» DATA SECTION
- - - - - - -

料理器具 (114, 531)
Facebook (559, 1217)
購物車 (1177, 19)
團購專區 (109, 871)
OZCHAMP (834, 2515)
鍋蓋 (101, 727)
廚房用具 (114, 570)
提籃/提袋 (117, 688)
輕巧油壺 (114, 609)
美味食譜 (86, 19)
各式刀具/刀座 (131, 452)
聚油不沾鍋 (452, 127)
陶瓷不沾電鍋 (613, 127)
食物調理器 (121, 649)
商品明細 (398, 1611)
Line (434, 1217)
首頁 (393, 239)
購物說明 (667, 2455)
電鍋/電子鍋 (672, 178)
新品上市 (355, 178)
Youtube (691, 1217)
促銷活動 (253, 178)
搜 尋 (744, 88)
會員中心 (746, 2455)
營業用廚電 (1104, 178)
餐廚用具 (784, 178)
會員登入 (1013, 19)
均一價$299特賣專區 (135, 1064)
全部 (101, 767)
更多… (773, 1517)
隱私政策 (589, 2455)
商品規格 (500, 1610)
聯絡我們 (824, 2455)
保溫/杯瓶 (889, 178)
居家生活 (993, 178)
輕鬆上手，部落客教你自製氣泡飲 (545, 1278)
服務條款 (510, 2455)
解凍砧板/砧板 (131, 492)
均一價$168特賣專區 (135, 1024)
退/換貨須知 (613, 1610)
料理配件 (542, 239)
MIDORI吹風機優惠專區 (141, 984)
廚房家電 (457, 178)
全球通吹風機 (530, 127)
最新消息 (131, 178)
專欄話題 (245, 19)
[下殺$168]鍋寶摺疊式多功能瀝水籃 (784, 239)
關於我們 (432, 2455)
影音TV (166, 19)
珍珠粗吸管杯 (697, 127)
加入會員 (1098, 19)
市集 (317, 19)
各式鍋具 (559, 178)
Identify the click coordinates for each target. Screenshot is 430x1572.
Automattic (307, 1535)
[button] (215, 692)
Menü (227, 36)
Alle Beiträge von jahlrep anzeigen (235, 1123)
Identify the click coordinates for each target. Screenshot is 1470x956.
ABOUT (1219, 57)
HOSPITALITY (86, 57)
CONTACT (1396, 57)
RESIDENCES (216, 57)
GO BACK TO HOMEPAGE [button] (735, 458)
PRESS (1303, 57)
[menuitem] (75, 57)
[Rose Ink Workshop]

- - - - - - -

Transcribe every entry exactly as it reads.

» SOLUTION
料理器具 (114, 531)
Facebook (559, 1217)
購物車 (1177, 19)
團購專區 (109, 871)
OZCHAMP (834, 2515)
鍋蓋 (101, 727)
廚房用具 (114, 570)
提籃/提袋 (117, 688)
輕巧油壺 (114, 609)
美味食譜 (86, 19)
各式刀具/刀座 (131, 452)
聚油不沾鍋 (452, 127)
陶瓷不沾電鍋 (613, 127)
食物調理器 (121, 649)
商品明細 (398, 1611)
Line (434, 1217)
首頁 (393, 239)
購物說明 (667, 2455)
電鍋/電子鍋 (672, 178)
新品上市 (355, 178)
Youtube (691, 1217)
促銷活動 (253, 178)
搜 尋 (744, 88)
會員中心 (746, 2455)
營業用廚電 (1104, 178)
餐廚用具 (784, 178)
會員登入 (1013, 19)
均一價$299特賣專區 (135, 1064)
全部 (101, 767)
更多… (773, 1517)
隱私政策 (589, 2455)
商品規格 (500, 1610)
聯絡我們 (824, 2455)
保溫/杯瓶 (889, 178)
居家生活 (993, 178)
輕鬆上手，部落客教你自製氣泡飲 (545, 1278)
服務條款 (510, 2455)
解凍砧板/砧板 (131, 492)
均一價$168特賣專區 (135, 1024)
退/換貨須知 (613, 1610)
料理配件 (542, 239)
MIDORI吹風機優惠專區 (141, 984)
廚房家電 (457, 178)
全球通吹風機 (530, 127)
最新消息 (131, 178)
專欄話題 (245, 19)
[下殺$168]鍋寶摺疊式多功能瀝水籃 (784, 239)
關於我們 (432, 2455)
影音TV (166, 19)
珍珠粗吸管杯 (697, 127)
加入會員 (1098, 19)
市集 (317, 19)
各式鍋具 (559, 178)
Identify the click coordinates for each target. Screenshot is 430x1572.
Automattic (307, 1535)
[button] (215, 692)
Menü (227, 36)
Alle Beiträge von jahlrep anzeigen (235, 1123)
Identify the click coordinates for each target. Screenshot is 1470x956.
ABOUT (1219, 57)
HOSPITALITY (86, 57)
CONTACT (1396, 57)
RESIDENCES (216, 57)
GO BACK TO HOMEPAGE [button] (735, 458)
PRESS (1303, 57)
[menuitem] (75, 57)
[Rose Ink Workshop]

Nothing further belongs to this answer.